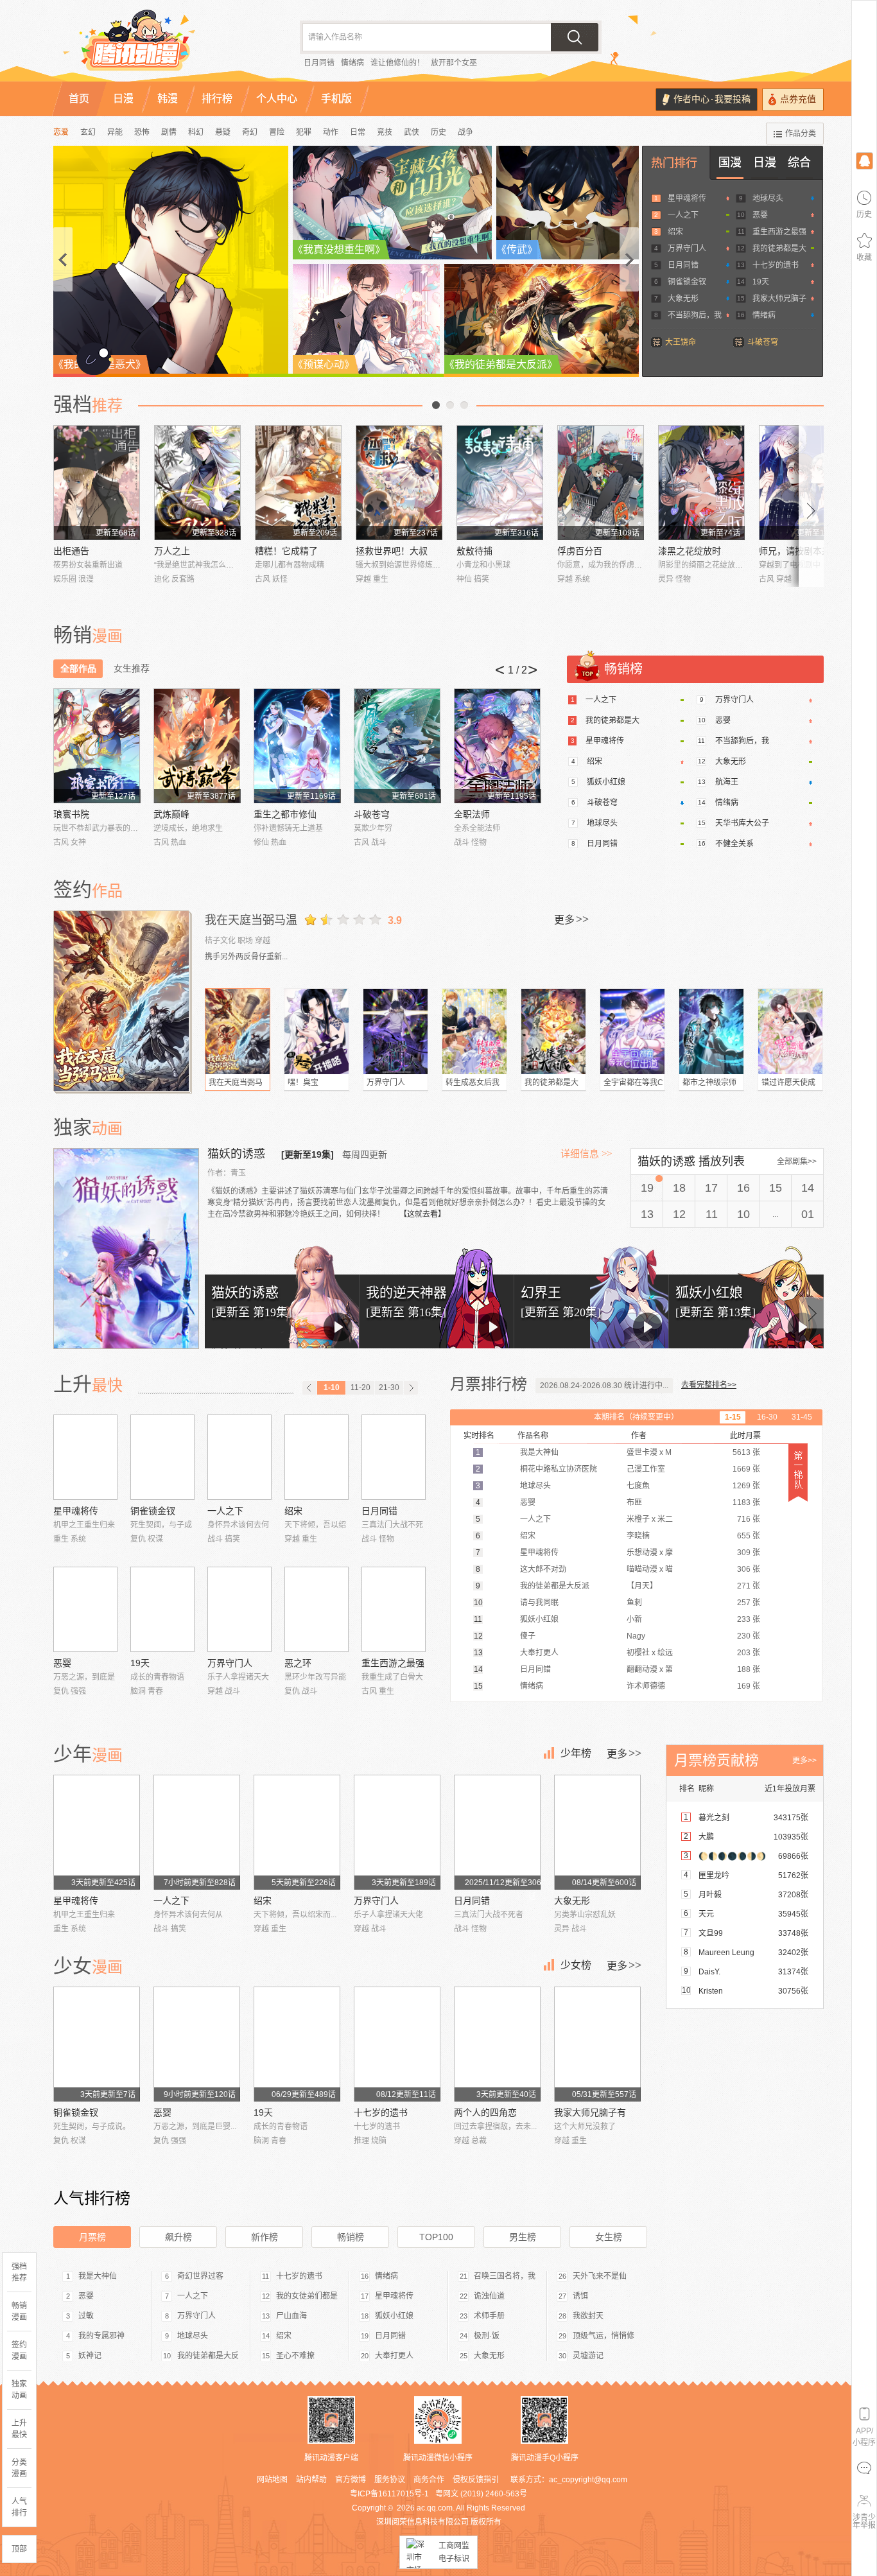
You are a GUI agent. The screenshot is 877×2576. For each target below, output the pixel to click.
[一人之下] (239, 1457)
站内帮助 (311, 2479)
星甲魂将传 (687, 198)
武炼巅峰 (171, 814)
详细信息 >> (586, 1154)
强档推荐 (19, 2272)
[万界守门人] (395, 1031)
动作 (330, 132)
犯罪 (303, 132)
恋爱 (61, 132)
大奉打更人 (394, 2355)
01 (807, 1214)
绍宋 (675, 231)
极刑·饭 (486, 2335)
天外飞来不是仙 (600, 2276)
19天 (760, 281)
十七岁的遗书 (775, 265)
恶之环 (297, 1663)
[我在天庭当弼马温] (123, 1001)
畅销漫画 (19, 2311)
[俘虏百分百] (600, 482)
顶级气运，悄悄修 (603, 2335)
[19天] (162, 1609)
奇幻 (249, 132)
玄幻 (88, 132)
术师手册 (489, 2315)
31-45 (802, 1417)
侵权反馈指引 (476, 2479)
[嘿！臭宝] (316, 1031)
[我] (864, 160)
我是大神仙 (97, 2276)
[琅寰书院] (96, 745)
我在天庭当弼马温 (251, 920)
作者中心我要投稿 (712, 99)
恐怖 (142, 132)
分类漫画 (19, 2468)
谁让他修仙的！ (397, 62)
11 (712, 1214)
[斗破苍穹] (397, 745)
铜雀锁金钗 (687, 281)
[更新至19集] (307, 1154)
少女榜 (575, 1965)
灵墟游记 (588, 2355)
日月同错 (319, 62)
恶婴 (760, 215)
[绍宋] (316, 1457)
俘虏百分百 (579, 551)
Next (811, 506)
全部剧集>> (797, 1161)
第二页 (450, 405)
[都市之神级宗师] (711, 1031)
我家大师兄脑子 (779, 298)
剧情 (169, 132)
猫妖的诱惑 (237, 1153)
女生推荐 (132, 668)
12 (679, 1214)
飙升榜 (178, 2237)
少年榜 (575, 1753)
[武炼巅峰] (196, 745)
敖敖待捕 (474, 551)
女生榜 (608, 2237)
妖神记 (89, 2355)
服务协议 (389, 2479)
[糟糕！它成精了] (298, 482)
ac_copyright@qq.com (588, 2479)
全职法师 (472, 814)
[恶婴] (85, 1609)
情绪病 (352, 62)
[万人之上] (197, 482)
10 (743, 1214)
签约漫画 (19, 2350)
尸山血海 (291, 2315)
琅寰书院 (71, 814)
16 (743, 1187)
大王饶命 (680, 342)
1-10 (332, 1387)
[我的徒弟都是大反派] (553, 1031)
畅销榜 (350, 2237)
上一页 (436, 405)
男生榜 (522, 2237)
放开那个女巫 (454, 62)
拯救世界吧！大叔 (392, 551)
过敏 (86, 2315)
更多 (571, 919)
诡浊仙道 (489, 2296)
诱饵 (580, 2296)
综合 (799, 162)
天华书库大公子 (742, 823)
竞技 (384, 132)
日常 (357, 132)
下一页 (464, 405)
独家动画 (19, 2390)
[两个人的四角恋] (497, 2044)
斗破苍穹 (762, 342)
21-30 (389, 1387)
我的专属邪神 (101, 2335)
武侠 (411, 132)
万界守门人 (687, 248)
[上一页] (309, 1388)
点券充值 (798, 99)
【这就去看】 (422, 1214)
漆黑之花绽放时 (689, 551)
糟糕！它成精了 (286, 551)
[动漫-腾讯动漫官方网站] (162, 45)
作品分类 (800, 133)
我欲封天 (588, 2315)
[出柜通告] (96, 482)
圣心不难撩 (295, 2355)
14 (807, 1187)
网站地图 (272, 2479)
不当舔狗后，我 (695, 315)
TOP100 (436, 2237)
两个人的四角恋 (485, 2112)
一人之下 (683, 215)
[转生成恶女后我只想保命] (474, 1031)
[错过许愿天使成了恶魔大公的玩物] (790, 1031)
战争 (465, 132)
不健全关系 (734, 843)
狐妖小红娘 (606, 782)
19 (647, 1187)
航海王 (726, 782)
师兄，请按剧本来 (795, 551)
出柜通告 (71, 551)
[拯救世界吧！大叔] (399, 482)
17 (711, 1187)
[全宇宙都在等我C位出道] (632, 1031)
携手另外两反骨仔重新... (246, 956)
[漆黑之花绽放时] (701, 482)
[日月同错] (393, 1457)
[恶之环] (316, 1609)
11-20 (360, 1387)
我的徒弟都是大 (779, 248)
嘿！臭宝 (303, 1082)
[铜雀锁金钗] (162, 1457)
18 (679, 1187)
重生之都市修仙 (285, 814)
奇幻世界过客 (200, 2276)
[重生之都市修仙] (297, 745)
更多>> (804, 1760)
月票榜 (92, 2237)
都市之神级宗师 (709, 1082)
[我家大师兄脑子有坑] (597, 2044)
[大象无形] (597, 1832)
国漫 (730, 162)
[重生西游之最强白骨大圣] (393, 1609)
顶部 (19, 2549)
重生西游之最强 (779, 231)
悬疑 (222, 132)
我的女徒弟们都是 (307, 2296)
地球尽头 (767, 198)
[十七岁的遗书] (397, 2044)
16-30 (767, 1417)
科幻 (196, 132)
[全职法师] (497, 745)
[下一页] (411, 1388)
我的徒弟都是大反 (208, 2355)
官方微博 (350, 2479)
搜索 (574, 37)
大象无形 (683, 298)
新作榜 (264, 2237)
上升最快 (19, 2429)
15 (775, 1187)
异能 (115, 132)
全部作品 (78, 668)
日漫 (764, 162)
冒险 (276, 132)
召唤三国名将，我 (504, 2276)
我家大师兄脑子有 (590, 2112)
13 (647, 1214)
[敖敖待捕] (499, 482)
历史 (438, 132)
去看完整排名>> (708, 1384)
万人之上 (172, 551)
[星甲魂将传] (85, 1457)
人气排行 (19, 2507)
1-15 (733, 1417)
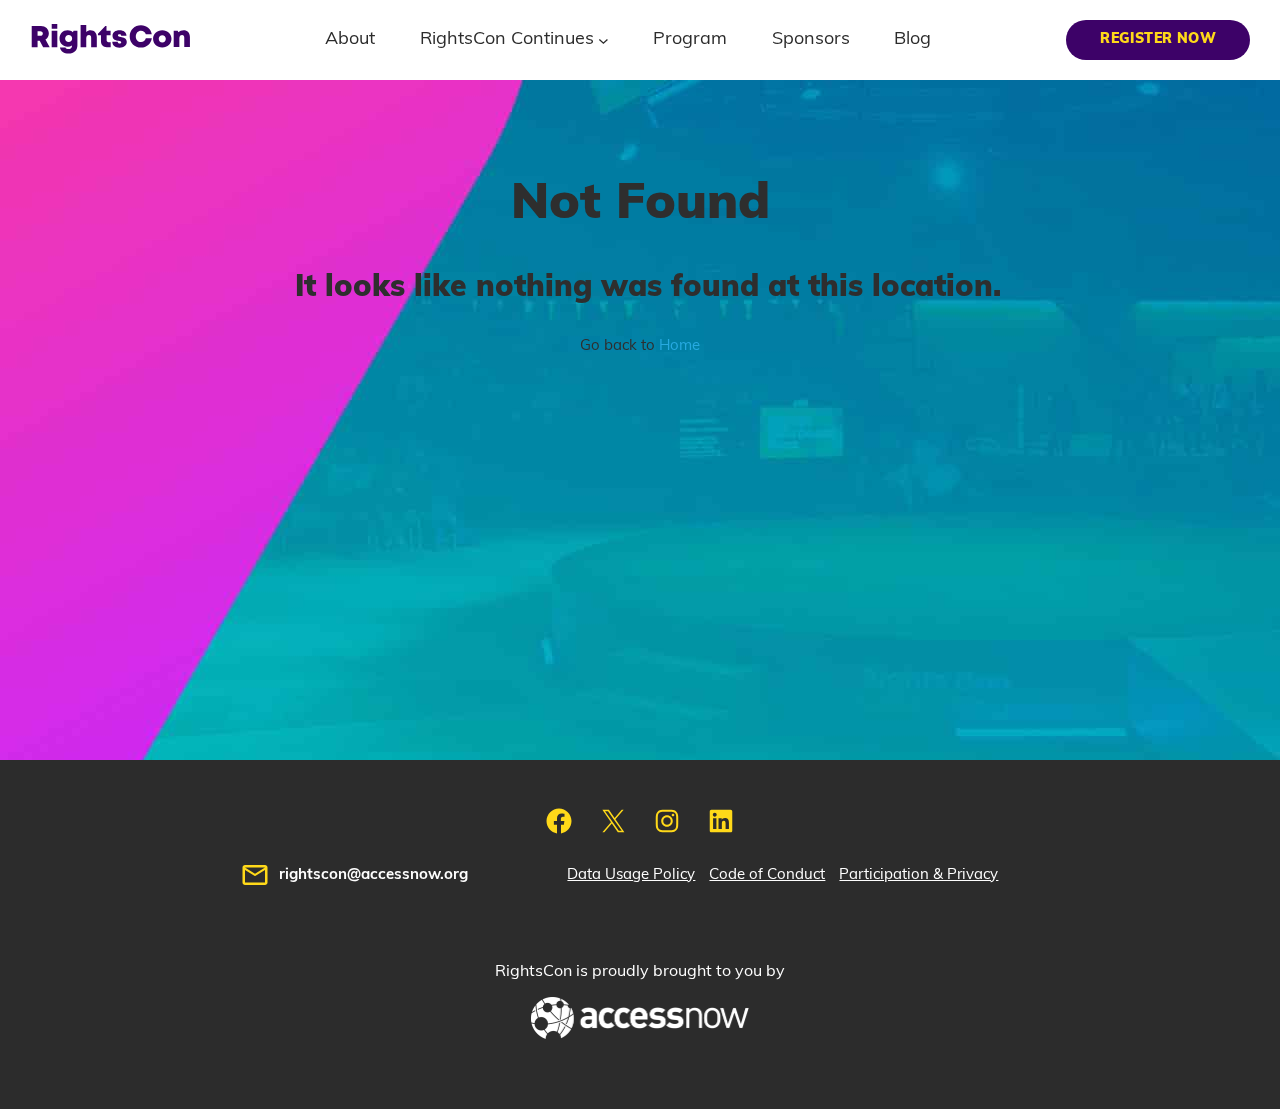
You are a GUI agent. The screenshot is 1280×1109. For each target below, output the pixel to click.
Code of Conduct (767, 874)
※
### Directions for this task
Quote the records above in full, dropping each picture.

### Result for this exercise
You are a GUI agent. The screenshot is 877×2576. For each target below, output the pixel to click.
[一人之下] (239, 1457)
站内帮助 (311, 2479)
星甲魂将传 (687, 198)
武炼巅峰 (171, 814)
详细信息 >> (586, 1154)
强档推荐 (19, 2272)
[万界守门人] (395, 1031)
动作 (330, 132)
犯罪 (303, 132)
恋爱 (61, 132)
大奉打更人 (394, 2355)
01 (807, 1214)
绍宋 (675, 231)
极刑·饭 (486, 2335)
天外飞来不是仙 (600, 2276)
19天 (760, 281)
十七岁的遗书 (775, 265)
恶之环 (297, 1663)
[我在天庭当弼马温] (123, 1001)
畅销漫画 (19, 2311)
[俘虏百分百] (600, 482)
顶级气运，悄悄修 (603, 2335)
[19天] (162, 1609)
奇幻 (249, 132)
玄幻 (88, 132)
术师手册 (489, 2315)
31-45 (802, 1417)
侵权反馈指引 (476, 2479)
[嘿！臭宝] (316, 1031)
[我] (864, 160)
我是大神仙 (97, 2276)
[琅寰书院] (96, 745)
我在天庭当弼马温 (251, 920)
作者中心我要投稿 (712, 99)
恐怖 (142, 132)
分类漫画 (19, 2468)
谁让他修仙的！ (397, 62)
11 (712, 1214)
[斗破苍穹] (397, 745)
铜雀锁金钗 (687, 281)
[更新至19集] (307, 1154)
少女榜 (575, 1965)
灵墟游记 (588, 2355)
日月同错 (319, 62)
恶婴 (760, 215)
[绍宋] (316, 1457)
俘虏百分百 (579, 551)
Next (811, 506)
全部剧集>> (797, 1161)
第二页 (450, 405)
[都市之神级宗师] (711, 1031)
我家大师兄脑子 (779, 298)
剧情 (169, 132)
猫妖的诱惑 (237, 1153)
女生推荐 (132, 668)
12 (679, 1214)
飙升榜 (178, 2237)
少年榜 (575, 1753)
[武炼巅峰] (196, 745)
敖敖待捕 (474, 551)
女生榜 (608, 2237)
妖神记 (89, 2355)
服务协议 (389, 2479)
[糟糕！它成精了] (298, 482)
ac_copyright@qq.com (588, 2479)
全职法师 (472, 814)
[恶婴] (85, 1609)
情绪病 (352, 62)
[万人之上] (197, 482)
10 (743, 1214)
签约漫画 (19, 2350)
尸山血海 (291, 2315)
琅寰书院 (71, 814)
16 (743, 1187)
大王饶命 (680, 342)
1-10 (332, 1387)
[我的徒弟都是大反派] (553, 1031)
畅销榜 (350, 2237)
上一页 (436, 405)
男生榜 (522, 2237)
放开那个女巫 (454, 62)
拯救世界吧！大叔 (392, 551)
过敏 (86, 2315)
更多 (571, 919)
诡浊仙道 (489, 2296)
诱饵 (580, 2296)
综合 (799, 162)
天华书库大公子 (742, 823)
竞技 (384, 132)
日常 (357, 132)
下一页 (464, 405)
独家动画 (19, 2390)
[两个人的四角恋] (497, 2044)
斗破苍穹 (762, 342)
21-30 (389, 1387)
我的专属邪神 (101, 2335)
武侠 (411, 132)
万界守门人 (687, 248)
[上一页] (309, 1388)
点券充值 (798, 99)
【这就去看】 (422, 1214)
漆黑之花绽放时 (689, 551)
糟糕！它成精了 (286, 551)
[动漫-腾讯动漫官方网站] (162, 45)
作品分类 (800, 133)
我欲封天 (588, 2315)
[出柜通告] (96, 482)
圣心不难撩 (295, 2355)
14 (807, 1187)
网站地图 (272, 2479)
不当舔狗后，我 (695, 315)
TOP100 (436, 2237)
两个人的四角恋 (485, 2112)
一人之下 (683, 215)
[转生成恶女后我只想保命] (474, 1031)
[错过许愿天使成了恶魔大公的玩物] (790, 1031)
战争 (465, 132)
不健全关系 (734, 843)
狐妖小红娘 (606, 782)
19 (647, 1187)
航海王 (726, 782)
师兄，请按剧本来 (795, 551)
出柜通告 (71, 551)
[拯救世界吧！大叔] (399, 482)
17 (711, 1187)
[全宇宙都在等我C位出道] (632, 1031)
携手另外两反骨仔重新... (246, 956)
[漆黑之花绽放时] (701, 482)
[日月同错] (393, 1457)
[恶之环] (316, 1609)
11-20 (360, 1387)
我的徒弟都是大 (779, 248)
嘿！臭宝 (303, 1082)
[铜雀锁金钗] (162, 1457)
18 (679, 1187)
重生之都市修仙 (285, 814)
奇幻世界过客 (200, 2276)
[重生之都市修仙] (297, 745)
更多>> (804, 1760)
月票榜 (92, 2237)
都市之神级宗师 (709, 1082)
[我家大师兄脑子有坑] (597, 2044)
[大象无形] (597, 1832)
国漫 (730, 162)
[重生西游之最强白骨大圣] (393, 1609)
顶部 (19, 2549)
重生西游之最强 (779, 231)
悬疑 (222, 132)
我的女徒弟们都是 (307, 2296)
地球尽头 (767, 198)
[十七岁的遗书] (397, 2044)
16-30 (767, 1417)
科幻 (196, 132)
[全职法师] (497, 745)
[下一页] (411, 1388)
我的徒弟都是大反 (208, 2355)
官方微博 (350, 2479)
搜索 (574, 37)
大象无形 (683, 298)
新作榜 (264, 2237)
上升最快 (19, 2429)
15 (775, 1187)
异能 (115, 132)
全部作品 (78, 668)
日漫 (764, 162)
冒险 (276, 132)
召唤三国名将，我 (504, 2276)
我家大师兄脑子有 (590, 2112)
13 (647, 1214)
[敖敖待捕] (499, 482)
历史 (438, 132)
去看完整排名>> (708, 1384)
万人之上 (172, 551)
[星甲魂将传] (85, 1457)
人气排行 (19, 2507)
1-15 (733, 1417)
You are a GUI agent. The screenshot is 1280×1109. For each target below, output the pixel to click.
Code of Conduct (767, 874)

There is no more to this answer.